Also, each of these binaries has a whole number of options:

+++ RELION: command line arguments (with defaults for optional ones between parantheses) +++
====== General options ===== 
                                --i : Input STAR file, image (.mrc) or movie/stack (.mrcs)
                             --o () : Output name (for STAR-input: insert this string before each image's extension)
====== image-by-constant operations ===== 
            --multiply_constant (1) : Multiply the image(s) pixel values by this constant
              --divide_constant (1) : Divide the image(s) pixel values by this constant
                --add_constant (0.) : Add this constant to the image(s) pixel values
           --subtract_constant (0.) : Subtract this constant from the image(s) pixel values
           --threshold_above (999.) : Set all values higher than this value to this value
          --threshold_below (-999.) : Set all values lower than this value to this value
====== image-by-image operations ===== 
                      --multiply () : Multiply input image(s) by the pixel values in this image
                        --divide () : Divide input image(s) by the pixel values in this image
                           --add () : Add the pixel values in this image to the input image(s) 
                      --subtract () : Subtract the pixel values in this image to the input image(s) 
                           --fsc () : Calculate FSC curve of the input image with this image
                    --power (false) : Calculate power spectrum (|F|^2) of the input image
                  --adjust_power () : Adjust the power spectrum of the input image to be the same as this image 
                --fourier_filter () : Multiply the Fourier transform of the input image(s) with this one image 

In order to help support researchers using the CLI, I'm interested in adding docs for these command line tools. Are you interested in this feature, and if so, can I have some guidance about how to edit the user manual?

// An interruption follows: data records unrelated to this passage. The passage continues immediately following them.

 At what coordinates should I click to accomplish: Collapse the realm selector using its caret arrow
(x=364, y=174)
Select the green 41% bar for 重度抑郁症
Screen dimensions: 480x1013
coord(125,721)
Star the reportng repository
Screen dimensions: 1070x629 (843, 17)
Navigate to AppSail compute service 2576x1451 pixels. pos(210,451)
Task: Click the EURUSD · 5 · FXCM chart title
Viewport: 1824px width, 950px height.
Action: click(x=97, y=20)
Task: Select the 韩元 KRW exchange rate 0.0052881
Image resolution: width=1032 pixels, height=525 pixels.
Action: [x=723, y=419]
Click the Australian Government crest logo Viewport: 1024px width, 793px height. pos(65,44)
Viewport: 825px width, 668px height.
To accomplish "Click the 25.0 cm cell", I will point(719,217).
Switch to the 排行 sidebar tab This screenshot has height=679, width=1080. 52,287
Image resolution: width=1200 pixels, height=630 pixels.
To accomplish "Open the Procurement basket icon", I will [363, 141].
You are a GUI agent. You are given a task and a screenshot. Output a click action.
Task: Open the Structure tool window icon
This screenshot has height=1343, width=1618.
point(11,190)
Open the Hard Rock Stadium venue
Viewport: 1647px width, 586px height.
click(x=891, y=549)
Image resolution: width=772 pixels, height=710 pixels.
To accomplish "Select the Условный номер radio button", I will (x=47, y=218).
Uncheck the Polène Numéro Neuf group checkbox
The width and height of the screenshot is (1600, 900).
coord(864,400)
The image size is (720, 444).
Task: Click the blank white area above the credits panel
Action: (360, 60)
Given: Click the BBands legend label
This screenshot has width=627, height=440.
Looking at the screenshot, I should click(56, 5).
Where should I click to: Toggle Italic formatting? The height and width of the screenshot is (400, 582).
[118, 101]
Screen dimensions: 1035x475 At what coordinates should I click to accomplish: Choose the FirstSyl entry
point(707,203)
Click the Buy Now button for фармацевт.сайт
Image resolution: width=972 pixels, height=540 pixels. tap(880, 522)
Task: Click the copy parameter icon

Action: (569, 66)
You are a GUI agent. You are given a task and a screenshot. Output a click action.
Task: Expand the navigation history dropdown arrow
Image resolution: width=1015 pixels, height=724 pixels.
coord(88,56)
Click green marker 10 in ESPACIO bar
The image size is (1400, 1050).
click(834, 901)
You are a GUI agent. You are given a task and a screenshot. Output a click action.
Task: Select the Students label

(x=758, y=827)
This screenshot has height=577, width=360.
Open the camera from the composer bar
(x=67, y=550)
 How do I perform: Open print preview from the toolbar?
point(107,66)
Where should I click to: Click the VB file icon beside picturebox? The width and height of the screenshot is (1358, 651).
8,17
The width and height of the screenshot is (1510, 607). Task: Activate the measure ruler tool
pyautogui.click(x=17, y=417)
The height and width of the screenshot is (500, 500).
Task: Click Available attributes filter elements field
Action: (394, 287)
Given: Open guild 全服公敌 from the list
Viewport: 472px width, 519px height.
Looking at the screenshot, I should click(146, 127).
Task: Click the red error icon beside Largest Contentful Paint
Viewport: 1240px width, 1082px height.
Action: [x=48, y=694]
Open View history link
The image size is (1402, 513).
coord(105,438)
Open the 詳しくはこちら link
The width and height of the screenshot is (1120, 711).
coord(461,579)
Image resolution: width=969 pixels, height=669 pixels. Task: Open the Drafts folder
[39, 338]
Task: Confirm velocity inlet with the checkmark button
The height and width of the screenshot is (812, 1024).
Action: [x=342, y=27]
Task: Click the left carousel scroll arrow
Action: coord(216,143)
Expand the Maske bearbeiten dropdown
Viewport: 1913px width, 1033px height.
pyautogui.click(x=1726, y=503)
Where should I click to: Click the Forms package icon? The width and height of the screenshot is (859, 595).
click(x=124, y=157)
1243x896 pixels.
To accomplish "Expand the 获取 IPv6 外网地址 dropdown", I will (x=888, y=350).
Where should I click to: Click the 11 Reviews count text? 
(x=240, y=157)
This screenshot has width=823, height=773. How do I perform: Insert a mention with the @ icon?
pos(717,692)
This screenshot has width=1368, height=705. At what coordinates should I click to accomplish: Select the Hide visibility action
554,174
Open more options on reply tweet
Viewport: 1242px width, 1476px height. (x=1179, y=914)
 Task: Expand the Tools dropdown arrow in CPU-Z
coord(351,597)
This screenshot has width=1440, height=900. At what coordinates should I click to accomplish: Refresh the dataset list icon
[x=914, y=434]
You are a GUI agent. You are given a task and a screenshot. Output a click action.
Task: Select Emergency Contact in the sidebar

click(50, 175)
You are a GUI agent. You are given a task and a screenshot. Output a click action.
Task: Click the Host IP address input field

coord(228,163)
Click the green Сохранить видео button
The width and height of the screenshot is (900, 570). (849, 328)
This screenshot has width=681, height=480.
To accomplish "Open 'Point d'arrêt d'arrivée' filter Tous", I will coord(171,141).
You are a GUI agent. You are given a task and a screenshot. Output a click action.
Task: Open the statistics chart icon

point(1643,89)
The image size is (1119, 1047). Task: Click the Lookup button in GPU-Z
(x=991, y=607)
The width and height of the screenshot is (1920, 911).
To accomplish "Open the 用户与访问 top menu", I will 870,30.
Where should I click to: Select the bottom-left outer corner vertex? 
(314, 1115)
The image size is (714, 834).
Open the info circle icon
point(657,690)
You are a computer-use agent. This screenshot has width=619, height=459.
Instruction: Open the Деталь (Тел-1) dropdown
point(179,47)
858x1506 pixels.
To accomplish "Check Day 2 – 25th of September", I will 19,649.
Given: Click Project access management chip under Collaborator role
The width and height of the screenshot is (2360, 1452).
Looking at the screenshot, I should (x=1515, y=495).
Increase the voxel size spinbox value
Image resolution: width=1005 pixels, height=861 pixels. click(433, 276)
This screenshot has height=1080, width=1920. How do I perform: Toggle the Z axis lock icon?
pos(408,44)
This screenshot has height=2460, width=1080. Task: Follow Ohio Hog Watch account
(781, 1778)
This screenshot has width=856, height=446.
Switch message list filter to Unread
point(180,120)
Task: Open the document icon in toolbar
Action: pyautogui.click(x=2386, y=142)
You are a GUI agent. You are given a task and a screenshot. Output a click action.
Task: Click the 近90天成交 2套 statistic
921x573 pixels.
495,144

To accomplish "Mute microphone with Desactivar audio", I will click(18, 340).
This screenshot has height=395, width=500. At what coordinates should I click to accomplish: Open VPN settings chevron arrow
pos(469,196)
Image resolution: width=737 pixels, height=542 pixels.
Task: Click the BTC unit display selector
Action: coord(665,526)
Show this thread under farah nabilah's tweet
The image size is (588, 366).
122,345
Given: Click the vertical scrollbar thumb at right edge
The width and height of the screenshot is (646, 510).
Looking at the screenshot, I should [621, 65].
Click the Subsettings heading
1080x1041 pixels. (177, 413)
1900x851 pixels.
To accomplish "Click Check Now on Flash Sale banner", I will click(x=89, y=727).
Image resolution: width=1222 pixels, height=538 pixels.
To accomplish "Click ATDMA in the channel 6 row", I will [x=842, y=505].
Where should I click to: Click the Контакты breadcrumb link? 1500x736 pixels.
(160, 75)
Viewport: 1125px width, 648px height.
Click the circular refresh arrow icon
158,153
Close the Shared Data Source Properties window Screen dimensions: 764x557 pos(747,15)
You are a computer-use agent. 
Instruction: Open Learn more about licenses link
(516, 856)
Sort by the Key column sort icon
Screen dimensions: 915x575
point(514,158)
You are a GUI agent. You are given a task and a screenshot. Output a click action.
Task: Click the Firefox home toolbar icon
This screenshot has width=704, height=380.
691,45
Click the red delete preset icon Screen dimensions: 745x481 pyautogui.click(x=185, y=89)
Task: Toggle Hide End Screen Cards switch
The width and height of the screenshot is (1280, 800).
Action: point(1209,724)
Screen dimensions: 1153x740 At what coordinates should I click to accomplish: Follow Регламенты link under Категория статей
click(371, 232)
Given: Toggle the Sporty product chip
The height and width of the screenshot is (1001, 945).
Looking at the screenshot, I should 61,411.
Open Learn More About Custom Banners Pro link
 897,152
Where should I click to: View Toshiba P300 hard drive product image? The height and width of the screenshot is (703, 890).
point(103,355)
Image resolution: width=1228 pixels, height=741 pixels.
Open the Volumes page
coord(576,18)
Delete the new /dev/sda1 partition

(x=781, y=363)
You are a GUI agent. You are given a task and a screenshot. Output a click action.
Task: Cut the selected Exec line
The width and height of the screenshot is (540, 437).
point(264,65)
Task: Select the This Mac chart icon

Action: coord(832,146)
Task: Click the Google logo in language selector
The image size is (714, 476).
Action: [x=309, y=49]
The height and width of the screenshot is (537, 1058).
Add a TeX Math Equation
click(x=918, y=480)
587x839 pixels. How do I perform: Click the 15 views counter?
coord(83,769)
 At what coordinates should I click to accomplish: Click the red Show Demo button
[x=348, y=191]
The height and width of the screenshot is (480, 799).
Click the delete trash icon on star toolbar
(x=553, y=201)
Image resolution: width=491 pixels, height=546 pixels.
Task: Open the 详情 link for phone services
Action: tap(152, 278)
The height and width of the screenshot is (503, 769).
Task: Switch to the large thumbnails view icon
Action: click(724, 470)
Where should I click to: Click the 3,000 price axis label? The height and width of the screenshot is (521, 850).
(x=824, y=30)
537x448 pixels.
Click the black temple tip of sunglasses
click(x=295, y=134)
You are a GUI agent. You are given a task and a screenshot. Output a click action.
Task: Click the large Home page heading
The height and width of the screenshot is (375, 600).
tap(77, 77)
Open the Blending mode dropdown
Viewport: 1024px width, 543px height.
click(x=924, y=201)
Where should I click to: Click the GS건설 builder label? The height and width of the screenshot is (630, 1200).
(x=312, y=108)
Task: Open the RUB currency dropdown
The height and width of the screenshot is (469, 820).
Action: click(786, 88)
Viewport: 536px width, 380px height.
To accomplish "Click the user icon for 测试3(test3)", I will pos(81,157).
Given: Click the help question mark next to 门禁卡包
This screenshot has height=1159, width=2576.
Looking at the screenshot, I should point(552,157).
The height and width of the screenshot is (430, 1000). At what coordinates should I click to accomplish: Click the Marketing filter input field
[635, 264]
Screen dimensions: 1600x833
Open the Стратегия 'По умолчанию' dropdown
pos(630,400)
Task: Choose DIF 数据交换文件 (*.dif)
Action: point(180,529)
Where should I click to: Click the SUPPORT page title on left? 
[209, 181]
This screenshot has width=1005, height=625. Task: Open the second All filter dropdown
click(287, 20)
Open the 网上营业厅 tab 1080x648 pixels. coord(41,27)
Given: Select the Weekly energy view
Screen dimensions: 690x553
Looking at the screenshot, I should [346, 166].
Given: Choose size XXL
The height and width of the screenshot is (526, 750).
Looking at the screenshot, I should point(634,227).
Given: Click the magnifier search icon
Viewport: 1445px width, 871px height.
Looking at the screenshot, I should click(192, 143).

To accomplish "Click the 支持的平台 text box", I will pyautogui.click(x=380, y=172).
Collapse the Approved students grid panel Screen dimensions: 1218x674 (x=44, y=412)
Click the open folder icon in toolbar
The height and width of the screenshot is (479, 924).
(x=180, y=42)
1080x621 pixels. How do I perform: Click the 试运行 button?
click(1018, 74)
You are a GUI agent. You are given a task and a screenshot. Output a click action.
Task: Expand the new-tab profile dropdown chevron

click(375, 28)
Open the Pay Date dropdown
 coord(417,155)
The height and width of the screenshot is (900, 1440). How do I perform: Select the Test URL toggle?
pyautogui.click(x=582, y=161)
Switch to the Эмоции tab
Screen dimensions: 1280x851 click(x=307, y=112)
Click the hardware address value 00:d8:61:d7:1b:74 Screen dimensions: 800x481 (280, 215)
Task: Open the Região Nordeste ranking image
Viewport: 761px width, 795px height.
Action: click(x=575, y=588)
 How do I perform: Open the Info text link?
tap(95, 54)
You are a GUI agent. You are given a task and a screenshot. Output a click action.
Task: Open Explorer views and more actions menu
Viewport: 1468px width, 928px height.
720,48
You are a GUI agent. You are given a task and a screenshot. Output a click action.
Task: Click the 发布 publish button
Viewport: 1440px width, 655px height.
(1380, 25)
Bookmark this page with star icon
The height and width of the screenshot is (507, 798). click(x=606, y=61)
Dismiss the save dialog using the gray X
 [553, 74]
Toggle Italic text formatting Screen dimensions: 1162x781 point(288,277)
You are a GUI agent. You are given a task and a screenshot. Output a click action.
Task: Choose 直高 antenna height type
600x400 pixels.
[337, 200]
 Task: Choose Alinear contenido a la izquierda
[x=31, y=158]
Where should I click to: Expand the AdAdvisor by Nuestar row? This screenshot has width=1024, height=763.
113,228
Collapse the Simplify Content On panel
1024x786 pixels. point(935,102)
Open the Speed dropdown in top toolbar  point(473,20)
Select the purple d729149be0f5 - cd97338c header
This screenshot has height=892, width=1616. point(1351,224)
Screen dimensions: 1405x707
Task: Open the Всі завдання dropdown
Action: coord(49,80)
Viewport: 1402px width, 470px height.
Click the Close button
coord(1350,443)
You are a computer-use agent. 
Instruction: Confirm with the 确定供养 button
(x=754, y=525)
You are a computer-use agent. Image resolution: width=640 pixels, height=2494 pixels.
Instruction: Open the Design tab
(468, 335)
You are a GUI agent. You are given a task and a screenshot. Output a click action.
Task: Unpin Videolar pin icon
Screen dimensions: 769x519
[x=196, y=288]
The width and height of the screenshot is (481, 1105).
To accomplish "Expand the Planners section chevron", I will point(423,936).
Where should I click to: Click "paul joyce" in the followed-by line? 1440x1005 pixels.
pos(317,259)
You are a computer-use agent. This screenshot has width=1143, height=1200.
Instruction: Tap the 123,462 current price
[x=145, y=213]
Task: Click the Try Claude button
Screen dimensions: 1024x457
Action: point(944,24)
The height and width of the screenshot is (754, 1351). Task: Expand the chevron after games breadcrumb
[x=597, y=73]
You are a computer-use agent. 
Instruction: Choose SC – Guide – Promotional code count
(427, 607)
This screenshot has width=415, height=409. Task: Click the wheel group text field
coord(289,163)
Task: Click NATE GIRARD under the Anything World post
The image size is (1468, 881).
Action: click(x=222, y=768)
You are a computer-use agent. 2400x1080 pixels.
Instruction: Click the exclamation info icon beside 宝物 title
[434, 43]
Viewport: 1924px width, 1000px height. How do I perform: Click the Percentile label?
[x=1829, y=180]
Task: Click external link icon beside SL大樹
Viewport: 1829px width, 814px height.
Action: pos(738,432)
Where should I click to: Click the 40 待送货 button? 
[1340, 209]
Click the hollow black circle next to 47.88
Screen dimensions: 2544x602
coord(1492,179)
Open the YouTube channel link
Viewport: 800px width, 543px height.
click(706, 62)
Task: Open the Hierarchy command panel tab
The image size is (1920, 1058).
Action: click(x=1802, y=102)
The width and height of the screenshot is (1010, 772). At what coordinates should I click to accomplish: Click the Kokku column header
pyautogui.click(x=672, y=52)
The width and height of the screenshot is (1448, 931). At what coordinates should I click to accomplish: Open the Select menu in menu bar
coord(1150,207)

biochem-fan commented 2 years ago

Thank you very much for your suggestion. I do think command line documentation is good and necessary, but this is a daunting task in reality.

Things to consider:

Yes, this is a mess, accumulating many years of exploratory researches.

Ideally, we should sort this out by adding more checks, grouping options by expert levels, making commands more general and documenting remaining assumptions. But these take huge efforts, which I am not sure if core developers can afford.

Perhaps a pragmatic approach is to start documenting commands and options that are not accessible from the GUI but are often used. Candidates include:

(Even developers rarely use other commands from CLI)

multimeric commented 2 years ago

The approach I am hoping to take is twofold.

Firstly I'm aiming to create a comprehensive CLI page which contains a raw dump of every command and every option. This is implemented in https://github.com/3dem/relion-documents/pull/2. I'm aware that this violates some of the guidelines that you have just provided, but I think it still provides the benefits of:

Also, if and when the devs are able to improve some of the CLI descriptions as you have suggested (e.g. in terms of grouping flags), this will automatically include those improvements.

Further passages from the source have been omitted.